---- Records to use

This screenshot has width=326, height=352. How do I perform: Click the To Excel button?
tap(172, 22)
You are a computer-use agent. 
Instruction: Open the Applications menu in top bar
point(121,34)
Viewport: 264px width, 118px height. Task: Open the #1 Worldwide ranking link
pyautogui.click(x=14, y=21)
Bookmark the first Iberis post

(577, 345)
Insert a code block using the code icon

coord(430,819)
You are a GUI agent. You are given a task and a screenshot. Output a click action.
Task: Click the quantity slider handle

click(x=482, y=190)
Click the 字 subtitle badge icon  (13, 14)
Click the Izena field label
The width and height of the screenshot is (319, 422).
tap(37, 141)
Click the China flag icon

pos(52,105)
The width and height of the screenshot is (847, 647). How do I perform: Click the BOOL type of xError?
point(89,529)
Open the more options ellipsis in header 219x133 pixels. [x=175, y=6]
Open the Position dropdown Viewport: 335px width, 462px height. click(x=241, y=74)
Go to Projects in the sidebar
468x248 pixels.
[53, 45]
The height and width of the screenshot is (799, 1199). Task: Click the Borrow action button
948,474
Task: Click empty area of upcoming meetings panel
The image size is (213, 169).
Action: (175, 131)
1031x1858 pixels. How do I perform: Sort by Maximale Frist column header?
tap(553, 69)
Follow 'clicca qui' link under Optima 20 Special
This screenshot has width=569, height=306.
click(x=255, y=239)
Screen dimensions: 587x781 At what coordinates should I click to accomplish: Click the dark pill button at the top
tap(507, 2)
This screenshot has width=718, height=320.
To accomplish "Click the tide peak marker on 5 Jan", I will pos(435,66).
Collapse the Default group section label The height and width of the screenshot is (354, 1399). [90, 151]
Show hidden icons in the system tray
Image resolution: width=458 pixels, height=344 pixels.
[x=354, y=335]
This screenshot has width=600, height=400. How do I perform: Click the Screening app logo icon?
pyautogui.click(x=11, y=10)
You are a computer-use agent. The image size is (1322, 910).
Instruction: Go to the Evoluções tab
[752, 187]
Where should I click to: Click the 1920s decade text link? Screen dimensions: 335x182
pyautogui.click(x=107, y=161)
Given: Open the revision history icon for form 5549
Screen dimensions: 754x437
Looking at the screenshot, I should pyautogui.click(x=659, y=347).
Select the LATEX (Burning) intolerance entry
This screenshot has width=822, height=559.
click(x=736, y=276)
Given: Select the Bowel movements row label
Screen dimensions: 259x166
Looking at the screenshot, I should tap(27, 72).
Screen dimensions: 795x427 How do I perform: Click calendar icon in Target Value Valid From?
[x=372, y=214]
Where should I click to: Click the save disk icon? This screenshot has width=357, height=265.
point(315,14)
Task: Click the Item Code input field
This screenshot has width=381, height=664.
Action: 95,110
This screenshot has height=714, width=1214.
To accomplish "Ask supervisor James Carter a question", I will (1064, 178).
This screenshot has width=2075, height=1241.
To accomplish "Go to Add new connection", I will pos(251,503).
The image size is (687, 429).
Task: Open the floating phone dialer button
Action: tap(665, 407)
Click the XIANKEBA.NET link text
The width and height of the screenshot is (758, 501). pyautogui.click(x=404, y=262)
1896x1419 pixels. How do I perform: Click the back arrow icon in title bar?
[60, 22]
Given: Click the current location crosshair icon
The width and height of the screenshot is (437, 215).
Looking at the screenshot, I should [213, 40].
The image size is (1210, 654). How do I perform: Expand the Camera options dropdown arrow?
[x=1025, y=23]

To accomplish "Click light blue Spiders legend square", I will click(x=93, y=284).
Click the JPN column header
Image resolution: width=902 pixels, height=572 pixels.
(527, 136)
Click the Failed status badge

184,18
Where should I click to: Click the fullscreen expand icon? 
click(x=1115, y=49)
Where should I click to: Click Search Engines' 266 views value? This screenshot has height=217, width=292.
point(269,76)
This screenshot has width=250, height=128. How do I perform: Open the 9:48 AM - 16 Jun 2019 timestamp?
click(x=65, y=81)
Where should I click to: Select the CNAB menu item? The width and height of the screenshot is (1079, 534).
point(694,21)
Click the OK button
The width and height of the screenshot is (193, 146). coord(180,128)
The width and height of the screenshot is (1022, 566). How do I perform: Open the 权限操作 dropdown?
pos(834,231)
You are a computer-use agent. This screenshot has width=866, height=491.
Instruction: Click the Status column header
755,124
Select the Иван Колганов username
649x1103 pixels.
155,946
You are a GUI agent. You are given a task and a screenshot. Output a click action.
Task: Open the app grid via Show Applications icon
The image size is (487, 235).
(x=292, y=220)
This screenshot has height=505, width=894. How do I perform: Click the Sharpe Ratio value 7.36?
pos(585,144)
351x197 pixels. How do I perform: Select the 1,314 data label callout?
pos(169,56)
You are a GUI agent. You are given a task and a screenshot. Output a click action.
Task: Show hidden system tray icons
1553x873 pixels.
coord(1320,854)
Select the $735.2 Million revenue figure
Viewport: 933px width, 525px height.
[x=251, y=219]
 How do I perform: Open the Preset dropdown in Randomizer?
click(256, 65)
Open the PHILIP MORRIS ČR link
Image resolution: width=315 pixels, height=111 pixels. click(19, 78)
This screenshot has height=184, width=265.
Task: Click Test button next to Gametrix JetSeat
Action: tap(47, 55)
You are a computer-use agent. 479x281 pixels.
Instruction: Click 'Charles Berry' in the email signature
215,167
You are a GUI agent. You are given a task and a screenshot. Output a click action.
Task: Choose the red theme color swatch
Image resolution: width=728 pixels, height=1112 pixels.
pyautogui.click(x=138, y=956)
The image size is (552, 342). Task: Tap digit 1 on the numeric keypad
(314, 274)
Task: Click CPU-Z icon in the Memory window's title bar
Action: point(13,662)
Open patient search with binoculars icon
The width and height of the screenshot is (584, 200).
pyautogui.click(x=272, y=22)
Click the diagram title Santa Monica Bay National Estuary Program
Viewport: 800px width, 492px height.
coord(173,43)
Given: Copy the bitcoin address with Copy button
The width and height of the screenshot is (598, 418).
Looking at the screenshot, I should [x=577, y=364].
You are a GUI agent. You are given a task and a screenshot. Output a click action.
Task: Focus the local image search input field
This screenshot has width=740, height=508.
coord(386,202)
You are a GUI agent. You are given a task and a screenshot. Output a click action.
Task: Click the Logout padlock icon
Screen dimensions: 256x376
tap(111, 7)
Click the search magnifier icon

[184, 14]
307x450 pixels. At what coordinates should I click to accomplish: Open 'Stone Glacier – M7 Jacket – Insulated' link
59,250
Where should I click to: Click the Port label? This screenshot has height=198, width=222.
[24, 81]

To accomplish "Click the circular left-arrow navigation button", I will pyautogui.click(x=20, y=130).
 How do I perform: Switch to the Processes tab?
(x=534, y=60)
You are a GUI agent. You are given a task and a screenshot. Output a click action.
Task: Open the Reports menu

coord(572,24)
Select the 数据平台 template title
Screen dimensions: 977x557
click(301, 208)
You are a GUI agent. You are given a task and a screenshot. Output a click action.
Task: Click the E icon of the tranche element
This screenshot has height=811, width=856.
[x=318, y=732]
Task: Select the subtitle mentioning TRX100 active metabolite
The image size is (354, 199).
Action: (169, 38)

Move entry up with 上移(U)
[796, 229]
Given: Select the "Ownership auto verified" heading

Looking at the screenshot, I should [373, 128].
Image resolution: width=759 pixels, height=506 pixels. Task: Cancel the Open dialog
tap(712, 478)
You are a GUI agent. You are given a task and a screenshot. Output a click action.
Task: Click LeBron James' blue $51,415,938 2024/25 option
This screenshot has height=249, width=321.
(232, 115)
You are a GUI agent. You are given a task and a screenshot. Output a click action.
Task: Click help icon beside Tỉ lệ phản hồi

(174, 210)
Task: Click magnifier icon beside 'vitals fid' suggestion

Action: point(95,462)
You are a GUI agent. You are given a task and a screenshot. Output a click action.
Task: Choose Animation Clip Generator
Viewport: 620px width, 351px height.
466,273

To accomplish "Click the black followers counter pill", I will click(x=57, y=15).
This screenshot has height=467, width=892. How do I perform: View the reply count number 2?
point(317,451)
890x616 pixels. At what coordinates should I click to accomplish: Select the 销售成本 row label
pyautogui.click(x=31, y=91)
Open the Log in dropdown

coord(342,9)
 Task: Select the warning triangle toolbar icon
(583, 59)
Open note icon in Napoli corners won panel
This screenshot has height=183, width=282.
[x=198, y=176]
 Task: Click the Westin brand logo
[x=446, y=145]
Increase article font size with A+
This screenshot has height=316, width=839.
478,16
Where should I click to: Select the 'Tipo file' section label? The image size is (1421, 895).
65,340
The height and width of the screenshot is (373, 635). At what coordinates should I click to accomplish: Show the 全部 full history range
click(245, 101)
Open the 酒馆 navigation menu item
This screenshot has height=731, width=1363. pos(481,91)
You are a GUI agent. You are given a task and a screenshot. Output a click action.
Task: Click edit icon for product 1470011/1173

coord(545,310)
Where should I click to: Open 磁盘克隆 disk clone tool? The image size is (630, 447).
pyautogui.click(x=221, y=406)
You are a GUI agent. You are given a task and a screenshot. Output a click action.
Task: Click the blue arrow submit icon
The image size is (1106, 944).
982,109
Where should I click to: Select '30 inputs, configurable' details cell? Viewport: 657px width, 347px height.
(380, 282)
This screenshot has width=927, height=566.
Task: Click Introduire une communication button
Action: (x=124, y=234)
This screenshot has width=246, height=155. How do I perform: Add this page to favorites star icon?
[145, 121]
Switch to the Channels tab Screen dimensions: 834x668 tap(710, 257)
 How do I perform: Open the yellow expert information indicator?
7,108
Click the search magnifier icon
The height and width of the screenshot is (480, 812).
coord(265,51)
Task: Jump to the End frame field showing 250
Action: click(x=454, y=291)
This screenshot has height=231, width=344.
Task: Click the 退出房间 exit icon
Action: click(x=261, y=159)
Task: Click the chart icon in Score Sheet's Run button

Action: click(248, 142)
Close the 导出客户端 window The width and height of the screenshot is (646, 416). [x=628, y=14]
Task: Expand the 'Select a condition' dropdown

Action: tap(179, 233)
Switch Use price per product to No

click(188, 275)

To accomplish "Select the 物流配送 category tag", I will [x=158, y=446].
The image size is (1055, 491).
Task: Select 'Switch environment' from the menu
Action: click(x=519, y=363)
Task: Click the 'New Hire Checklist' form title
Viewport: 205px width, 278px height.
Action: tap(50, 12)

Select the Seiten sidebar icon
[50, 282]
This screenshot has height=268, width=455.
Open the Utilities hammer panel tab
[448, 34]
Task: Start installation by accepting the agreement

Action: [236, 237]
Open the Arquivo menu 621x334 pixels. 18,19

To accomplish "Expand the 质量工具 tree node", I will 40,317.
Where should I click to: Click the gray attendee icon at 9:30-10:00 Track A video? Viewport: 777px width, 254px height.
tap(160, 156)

--------

_What is required_. Look above for the line with "Task: Click the blue arrow submit icon" and the line with "Task: Click the 'New". Retype those two lines and every line between them exactly, adding nothing.

_Expected answer_.
Task: Click the blue arrow submit icon
The image size is (1106, 944).
982,109
Where should I click to: Select '30 inputs, configurable' details cell? Viewport: 657px width, 347px height.
(380, 282)
This screenshot has width=927, height=566.
Task: Click Introduire une communication button
Action: (x=124, y=234)
This screenshot has width=246, height=155. How do I perform: Add this page to favorites star icon?
[145, 121]
Switch to the Channels tab Screen dimensions: 834x668 tap(710, 257)
 How do I perform: Open the yellow expert information indicator?
7,108
Click the search magnifier icon
The height and width of the screenshot is (480, 812).
coord(265,51)
Task: Jump to the End frame field showing 250
Action: click(x=454, y=291)
This screenshot has height=231, width=344.
Task: Click the 退出房间 exit icon
Action: click(x=261, y=159)
Task: Click the chart icon in Score Sheet's Run button

Action: click(248, 142)
Close the 导出客户端 window The width and height of the screenshot is (646, 416). [x=628, y=14]
Task: Expand the 'Select a condition' dropdown

Action: tap(179, 233)
Switch Use price per product to No

click(188, 275)

To accomplish "Select the 物流配送 category tag", I will [x=158, y=446].
The image size is (1055, 491).
Task: Select 'Switch environment' from the menu
Action: click(x=519, y=363)
Task: Click the 'New Hire Checklist' form title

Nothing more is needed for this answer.